Батхорн дернулся и выпучил глаза.

— Нет никакой магии, ни белой, ни черной! — проревел он, словно ставший на задние лапы медведь, бессмысленный, смешной и тощий. — Все, что вы видите сейчас вокруг себя, и в чем принимаете участие — людское невежество, жестокость да несколько жуликов! Много, много невежества!

— Боюсь, вы ошибаетесь, мистер, — вежливо сказал мужчина в черном костюме. — Здесь нет никакого невежества, лишь точный расчет. Да, точный научный расчет.

— Твой друг? — прошептала Алика. — Там, на кресте.

— Нет… Думаю, нет. Жаль, что эти парни считают иначе.

— Сволочи!

— Не могу спорить. Но во всяком случае, теперь ясно, почему их нужно остановить. Осталось понять — как.

— Есть мысли?

— Постоянно. Но это подождет.

Выстрел ворвался диссонансом в остальные звуки на площади — потрескивание пламени, вопли Батхорна, смешки «великолепной семерки», дыхание жаркого ветра. Он был один, отрывистый, резкий и громкий, и в каком-то смысле решающий. Скользкий Бат дернулся, уронил голову на пробитую грудь и замер. Пламя — уже на уровне колен — на секунду тревожно замерло, но потом обрадовано рванулось вверх.

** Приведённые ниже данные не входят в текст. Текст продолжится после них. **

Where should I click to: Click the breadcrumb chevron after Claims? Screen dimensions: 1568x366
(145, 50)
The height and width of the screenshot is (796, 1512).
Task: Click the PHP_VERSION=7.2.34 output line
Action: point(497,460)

Семерка боевиков оскалилась стволами в окутанное дымом наружное ничто. Я потерял элемент внезапности.

— Он рядом! — громко сказала Изабелла. Бледное лицо поворачивалось в разные стороны. — Я чувствую, он совсем рядом! Но что-то не так…

Но я почти не следил за происходящим. В груди ворочалось тупое горячее жжение, впиваясь клыками в живое пульсирующее мясо, раздирая длинными ядовитыми щупальцами внутренние органы, сжигая потоком химического пламени в черные обугленные головешки все, чем я был, что представлял и чего хотел, и оно двигалось все выше и выше, обращая кровь в пар, мышцы в отварное мясо, а мозг…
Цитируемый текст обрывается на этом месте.